Dans la pléthorique cuvée automnale 2014, quoi d'original, percutant, irrésistible et au long cours ? Peu curieuse ? paresseuse ?  la presse ne trouve rien de mieux à vendre pour l'instant que les "valeurs sûres". Entendez le 23e roman d'Amélie Nothomb (Pétronille), Emmanuel Carrère "enquêtant sur la naissance du christianisme" (Le Royaume) ou Frédéric Beigbeder brodant sur la fugace histoire d'amour entre la future Madame Chaplin et  l'auteur de L'Attrape-Cœur (Oona & Salinger).

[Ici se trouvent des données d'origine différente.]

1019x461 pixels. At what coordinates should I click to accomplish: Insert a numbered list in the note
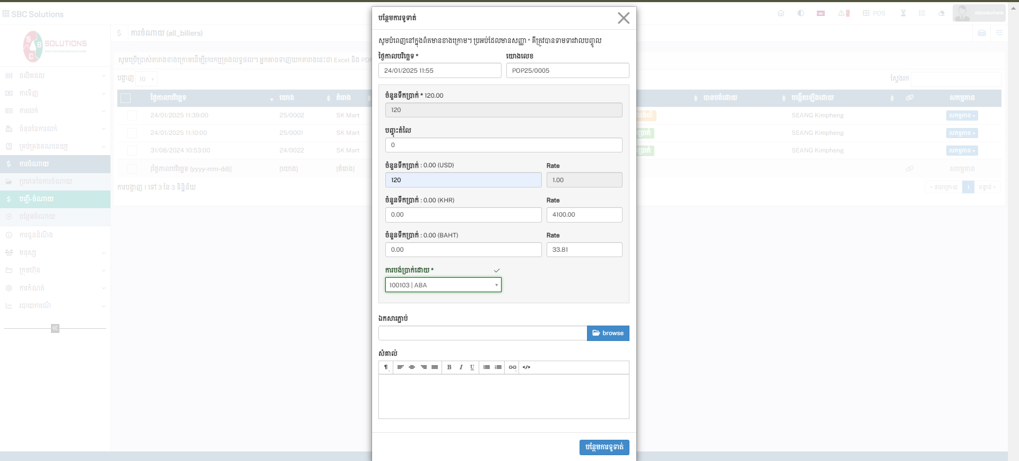pos(498,368)
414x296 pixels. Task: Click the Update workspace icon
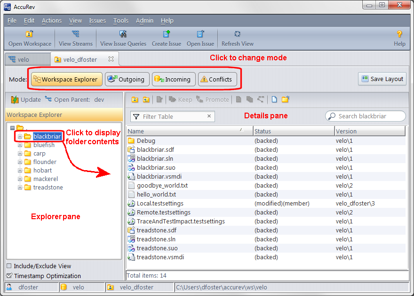(x=15, y=99)
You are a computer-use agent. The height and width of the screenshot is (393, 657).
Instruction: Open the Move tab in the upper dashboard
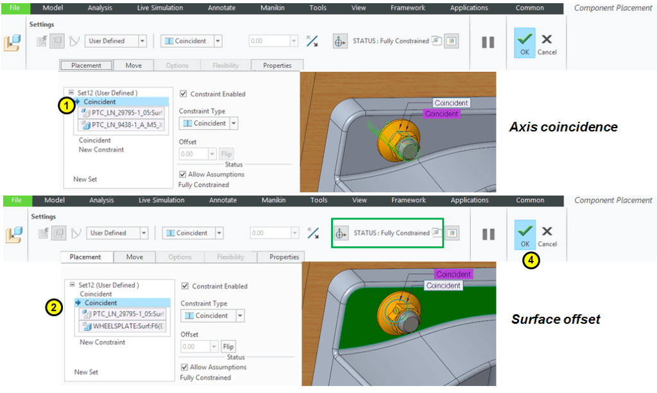pos(133,65)
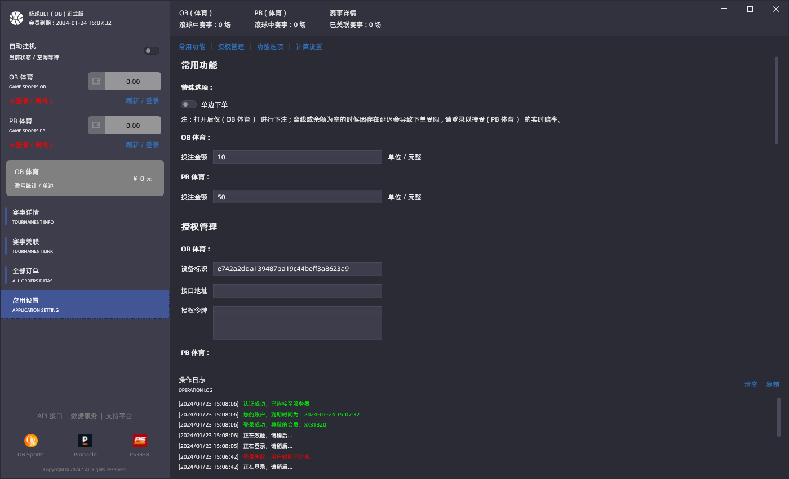Go to 全部订单 in the sidebar

[x=85, y=275]
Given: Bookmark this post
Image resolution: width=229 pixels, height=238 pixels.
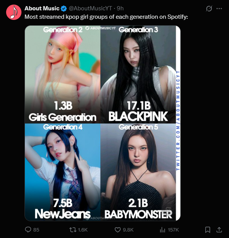Looking at the screenshot, I should (208, 230).
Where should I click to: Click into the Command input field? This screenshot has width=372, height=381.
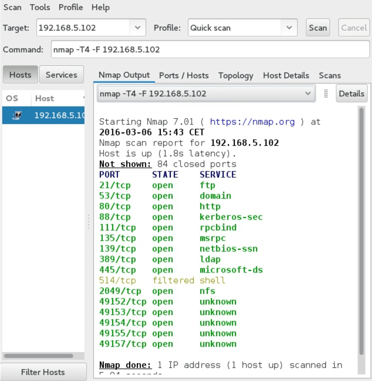(x=210, y=49)
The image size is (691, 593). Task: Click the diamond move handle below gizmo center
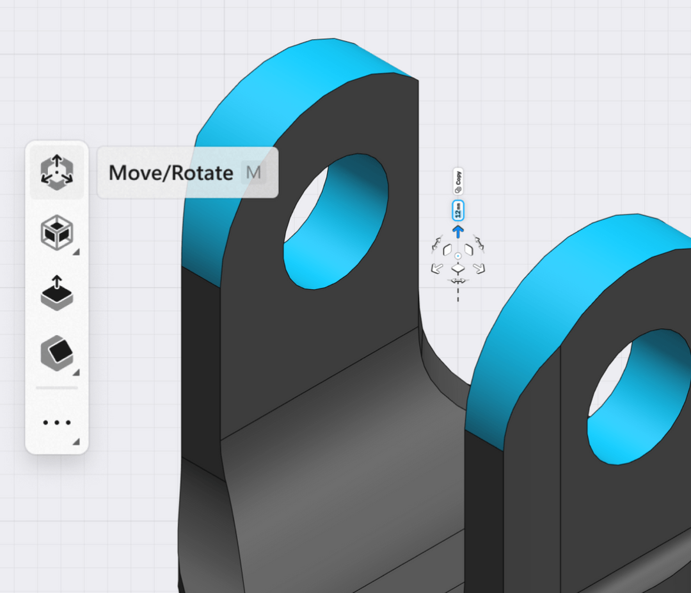click(458, 268)
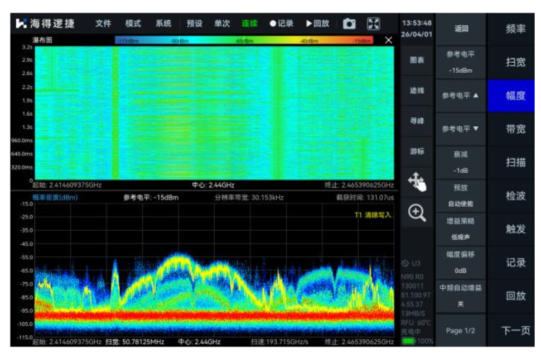Select the pan/move hand tool
This screenshot has width=541, height=355.
(417, 183)
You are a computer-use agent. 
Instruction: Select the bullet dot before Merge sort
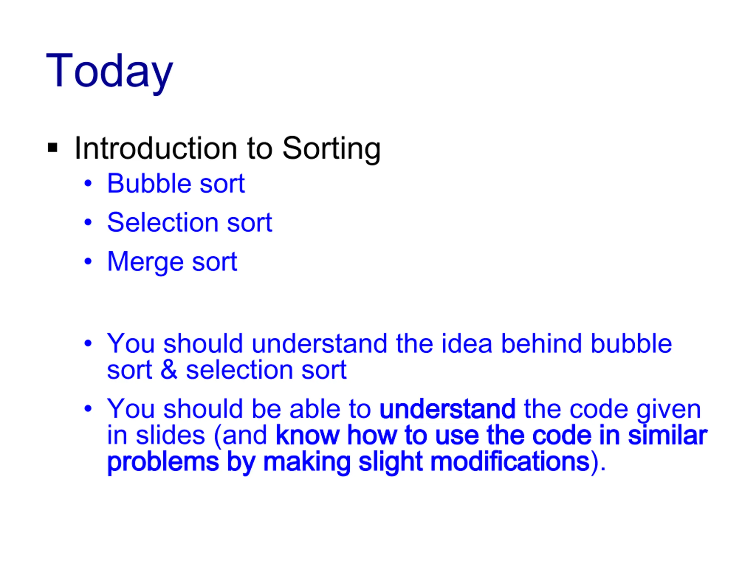click(x=88, y=261)
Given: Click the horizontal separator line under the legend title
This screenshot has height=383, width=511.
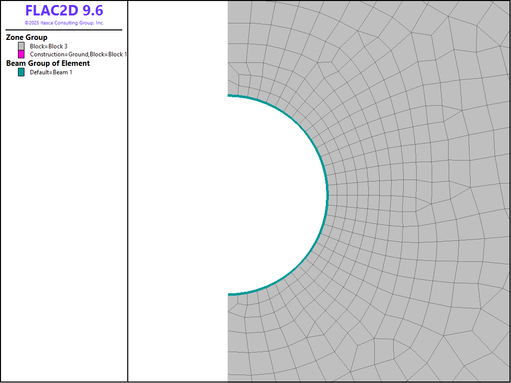Looking at the screenshot, I should pyautogui.click(x=64, y=30).
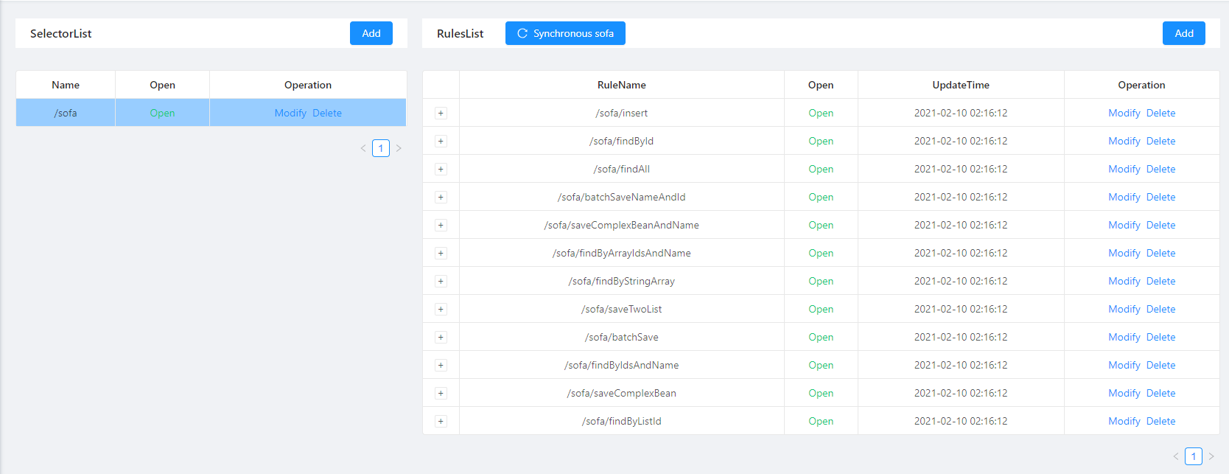This screenshot has height=474, width=1229.
Task: Click plus icon beside /sofa/findByListId
Action: coord(441,421)
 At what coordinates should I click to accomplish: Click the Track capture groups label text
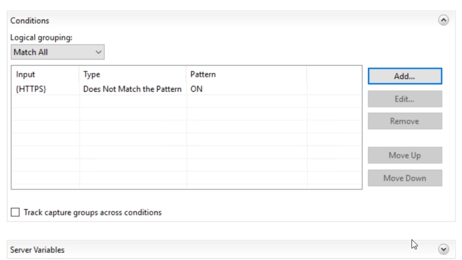92,212
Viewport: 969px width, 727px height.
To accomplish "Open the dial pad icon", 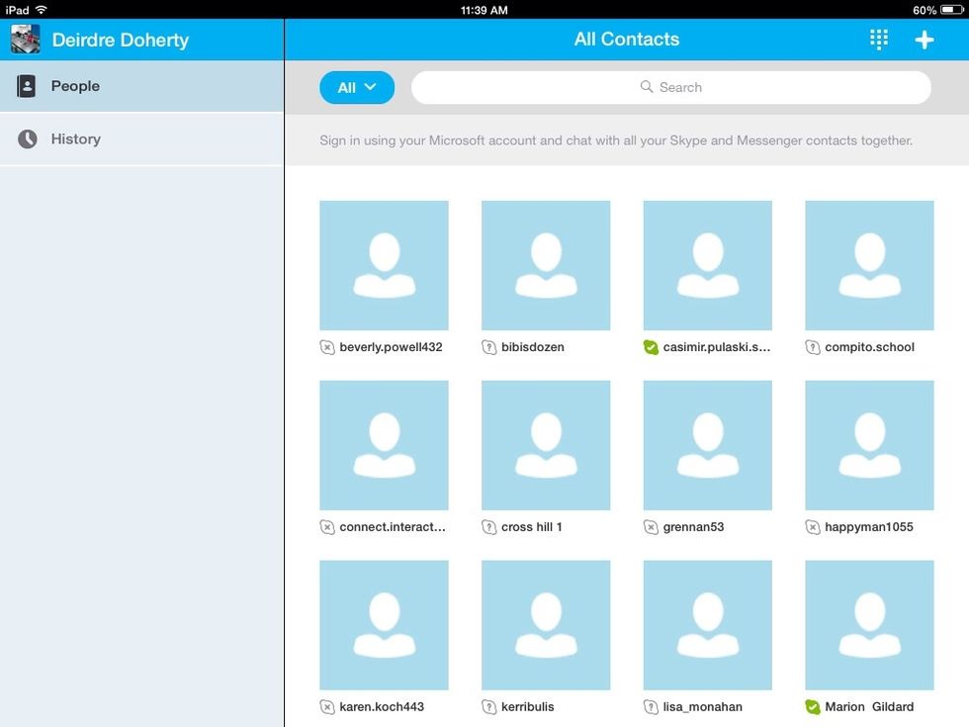I will coord(878,40).
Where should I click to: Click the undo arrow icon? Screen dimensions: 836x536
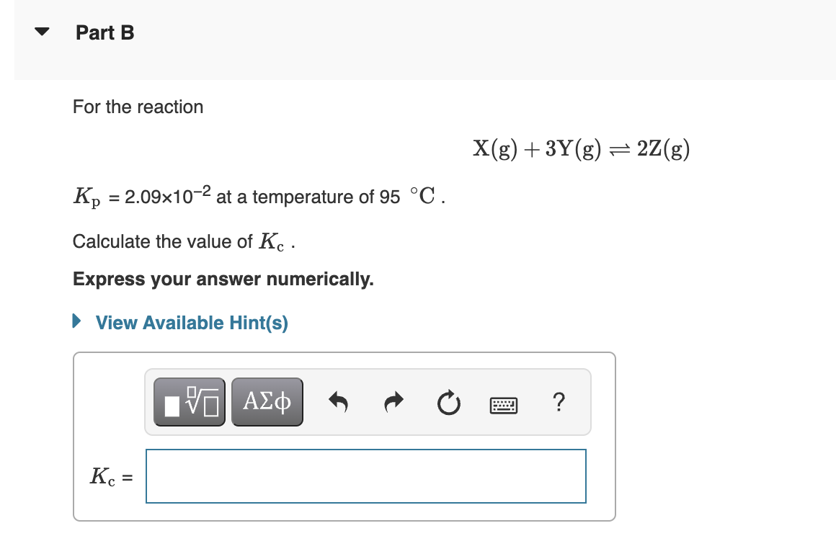[x=339, y=402]
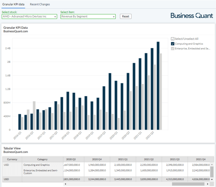Viewport: 216px width, 187px height.
Task: Toggle Select/Unselect All checkbox
Action: click(173, 39)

Comme le synthétise Le Monde des Livres sur Twitter :

Et en écho, Juliette Joste, éditrice chez Grasset :

Biopics et remakes, quel souffle d'air frais !  Où est la littérature qui parle, avec vigueur, chaleur, empathie, de la France d'aujourd'hui (signalons à ce propos le dernier Olivier Adam, Peine Perdue, qui sort cette semaine et répond à tous ces critères) ?

Rien d'étonnant si la littérature jeunesse, plus créatrice, plus inventive, a le vent en poupe  (5,9% de croissance en 2012). Mieux encore : vitaminée par la série des Hunger Games, puis par le fabuleux succès de Nos étoiles contraires de John Green, cette littérature jeunesse a rapporté davantage au Royaume-Uni que la littérature générale, au premier semestre 2014. Du jamais vu, selon Livres HebdoLes ados prenant goût à la lecture ? Enfin une bonne nouvelle.